In July of 2019, the County of Siskiyou entered into a $1.7 million settlement agreement with the Environmental Law Foundation, Pacific Coast Federation of Fisherman’s Associations, and Institute of Fisheries Resources, to settle the county’s payment of attorneys’ fees and costs in the case of Environmental Law Foundation, et al v. State Water Resources Control Board and County of Siskiyou (“ELF”), a Writ of Mandate case that the county aggressively litigated for close to a decade, and ultimately lost.

The county’s aggressive litigation strategy involved retention of one of the nation’s preeminent natural resource lawyers to advance its legal argument that the common law Public Trust Doctrine does not apply to the county’s issuance of ministerial well construction permits in Scott Valley, according to a press release. The Doctrine requires that the state (and state agencies like the State Water Resources Control Board) take certain public uses in navigable waters into account before allocating water resources in a manner that substantially impairs those uses.

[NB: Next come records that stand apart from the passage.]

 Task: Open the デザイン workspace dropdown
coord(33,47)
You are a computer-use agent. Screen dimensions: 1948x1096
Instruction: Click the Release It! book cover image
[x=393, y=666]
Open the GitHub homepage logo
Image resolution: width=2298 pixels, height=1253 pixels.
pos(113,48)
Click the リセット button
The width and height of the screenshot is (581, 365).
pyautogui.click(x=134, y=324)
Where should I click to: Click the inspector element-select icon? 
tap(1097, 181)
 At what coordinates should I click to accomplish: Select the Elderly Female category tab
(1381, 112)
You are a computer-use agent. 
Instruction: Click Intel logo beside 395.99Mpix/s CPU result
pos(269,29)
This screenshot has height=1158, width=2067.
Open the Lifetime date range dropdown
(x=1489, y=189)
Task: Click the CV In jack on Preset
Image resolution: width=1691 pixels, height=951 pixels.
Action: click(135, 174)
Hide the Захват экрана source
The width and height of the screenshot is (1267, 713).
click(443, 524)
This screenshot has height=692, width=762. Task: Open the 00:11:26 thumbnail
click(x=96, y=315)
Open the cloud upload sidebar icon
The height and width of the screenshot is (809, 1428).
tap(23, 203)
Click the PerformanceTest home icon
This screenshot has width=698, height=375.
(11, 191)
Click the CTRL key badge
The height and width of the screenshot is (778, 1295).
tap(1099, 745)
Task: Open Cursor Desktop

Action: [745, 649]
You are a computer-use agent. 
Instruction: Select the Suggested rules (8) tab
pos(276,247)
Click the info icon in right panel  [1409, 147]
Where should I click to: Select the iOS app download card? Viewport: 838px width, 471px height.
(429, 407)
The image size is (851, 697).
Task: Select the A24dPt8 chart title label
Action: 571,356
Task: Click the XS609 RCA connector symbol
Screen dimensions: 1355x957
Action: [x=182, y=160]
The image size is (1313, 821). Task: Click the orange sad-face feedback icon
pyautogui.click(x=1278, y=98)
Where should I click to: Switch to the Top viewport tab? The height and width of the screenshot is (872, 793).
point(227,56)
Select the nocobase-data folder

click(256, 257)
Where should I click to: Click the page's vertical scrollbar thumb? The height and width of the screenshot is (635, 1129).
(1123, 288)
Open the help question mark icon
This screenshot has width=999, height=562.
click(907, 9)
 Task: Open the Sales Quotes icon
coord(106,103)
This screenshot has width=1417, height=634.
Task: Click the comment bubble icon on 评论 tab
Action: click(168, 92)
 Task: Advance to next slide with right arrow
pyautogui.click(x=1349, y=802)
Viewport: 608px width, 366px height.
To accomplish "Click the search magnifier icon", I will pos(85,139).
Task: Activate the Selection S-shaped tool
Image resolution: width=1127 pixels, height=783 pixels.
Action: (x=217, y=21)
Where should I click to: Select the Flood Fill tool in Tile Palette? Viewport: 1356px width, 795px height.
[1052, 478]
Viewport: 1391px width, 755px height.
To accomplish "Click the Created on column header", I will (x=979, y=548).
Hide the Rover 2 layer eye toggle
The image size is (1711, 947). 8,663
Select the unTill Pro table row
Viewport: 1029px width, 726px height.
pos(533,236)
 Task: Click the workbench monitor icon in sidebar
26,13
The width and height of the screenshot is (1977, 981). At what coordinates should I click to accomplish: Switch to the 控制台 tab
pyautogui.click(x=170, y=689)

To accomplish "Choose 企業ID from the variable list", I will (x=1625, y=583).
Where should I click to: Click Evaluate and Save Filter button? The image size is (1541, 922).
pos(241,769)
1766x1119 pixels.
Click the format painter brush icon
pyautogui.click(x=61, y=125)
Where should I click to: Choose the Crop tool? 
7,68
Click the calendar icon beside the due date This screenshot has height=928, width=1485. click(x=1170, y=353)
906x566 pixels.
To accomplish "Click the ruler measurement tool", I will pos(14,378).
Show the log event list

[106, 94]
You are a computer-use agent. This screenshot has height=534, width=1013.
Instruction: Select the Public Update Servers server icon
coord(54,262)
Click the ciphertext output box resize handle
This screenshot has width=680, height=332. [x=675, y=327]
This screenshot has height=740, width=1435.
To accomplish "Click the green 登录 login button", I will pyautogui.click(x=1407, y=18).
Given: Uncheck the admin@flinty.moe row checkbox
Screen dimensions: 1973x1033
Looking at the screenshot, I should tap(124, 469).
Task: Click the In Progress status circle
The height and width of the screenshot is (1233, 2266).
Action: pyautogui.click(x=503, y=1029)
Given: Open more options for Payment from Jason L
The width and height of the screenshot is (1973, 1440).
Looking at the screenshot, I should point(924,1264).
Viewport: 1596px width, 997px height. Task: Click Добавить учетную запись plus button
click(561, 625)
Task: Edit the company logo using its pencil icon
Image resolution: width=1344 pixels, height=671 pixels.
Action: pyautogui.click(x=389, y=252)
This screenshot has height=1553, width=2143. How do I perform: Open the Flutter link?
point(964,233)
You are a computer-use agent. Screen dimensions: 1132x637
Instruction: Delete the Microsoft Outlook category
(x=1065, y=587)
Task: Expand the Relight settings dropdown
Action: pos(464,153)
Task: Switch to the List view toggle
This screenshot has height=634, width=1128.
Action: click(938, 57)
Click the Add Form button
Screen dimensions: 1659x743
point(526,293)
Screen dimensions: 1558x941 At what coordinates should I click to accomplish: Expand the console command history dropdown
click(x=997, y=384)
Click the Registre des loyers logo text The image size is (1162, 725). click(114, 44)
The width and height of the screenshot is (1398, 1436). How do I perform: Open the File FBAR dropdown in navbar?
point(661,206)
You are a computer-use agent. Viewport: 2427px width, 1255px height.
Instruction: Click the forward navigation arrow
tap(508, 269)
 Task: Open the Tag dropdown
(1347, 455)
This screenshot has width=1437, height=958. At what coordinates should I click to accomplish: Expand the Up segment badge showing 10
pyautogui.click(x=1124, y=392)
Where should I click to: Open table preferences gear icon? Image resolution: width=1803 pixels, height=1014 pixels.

The county’s intensive legal efforts involved battles that ascended and descended through California’s judicial system, including two petitions for review to the California Supreme Court, both of which were denied.

Ultimately, the county’s exhaustive legal efforts did not persuade the state’s courts, and the county sustained an adverse legal decision that the county, as a political subdivision of the state, has an obligation to consider impacts to public trust resources in the Scott River – such as navigation, recreation and fisheries – whenever the county issues a permit for a new well that, through the extraction of groundwater interconnected with the Scott River’s surface waters, may substantially impair the Scott River’s public trust resources.

This decision, which has statewide implications, will likely increase future environmental litigation for local agencies across California, and it came at a local cost of close to $2.4 million, when accounting for the county’s own attorney fees.

While the county is disappointed with the outcome of the litigation, it is committed ti meeting its newly identified public trust obligation (and powers). County staff has been working toward implementation of the decision in its well permitting process and staff believes that the Flood District’s development of Groundwater Sustainability Plans (GSPs) in the Scott and Shasta Valley groundwater basins presents an opportunity for the Flood District and the county to partner to address the county’s public trust duty at a programmatic level.

In the interim, and prior to the adoption of GSPs, county staff is also working to identify other interim solutions for obtaining intervening data about the Scott and Shasta Valley basins’ hydrology to inform individual well permitting decisions, starting with the Scott River watershed.

The county continues to be committed to the health of our local fisheries and to collaborative local solutions. As part of its settlement negotiation efforts in the ELF case, the County offered the Environmental Law Foundation a settlement package that included $200,000 toward habitat restoration projects in the Scott River to benefit fisheries. The Environmental Law Foundation declined this offer in favor of cash.

Aggressive litigation strategies generate money for metropolitan lawyers, and siphon scarce funds from rural communities in conflict. As the county moves forward in what could become an increasingly litigious environment, the county encourages all stakeholders, and all persons who hold all manner of conflicting points of view, to take a moment to talk, to take a moment to listen, and to make your first impulse one to work with your neighbor or your local official to solve difficult natural resource problems locally and collaboratively. There has never been a more important time for our rural community to start to invest our collective resources in timely solutions, rather than the legal invoices of Bay Area lawyers.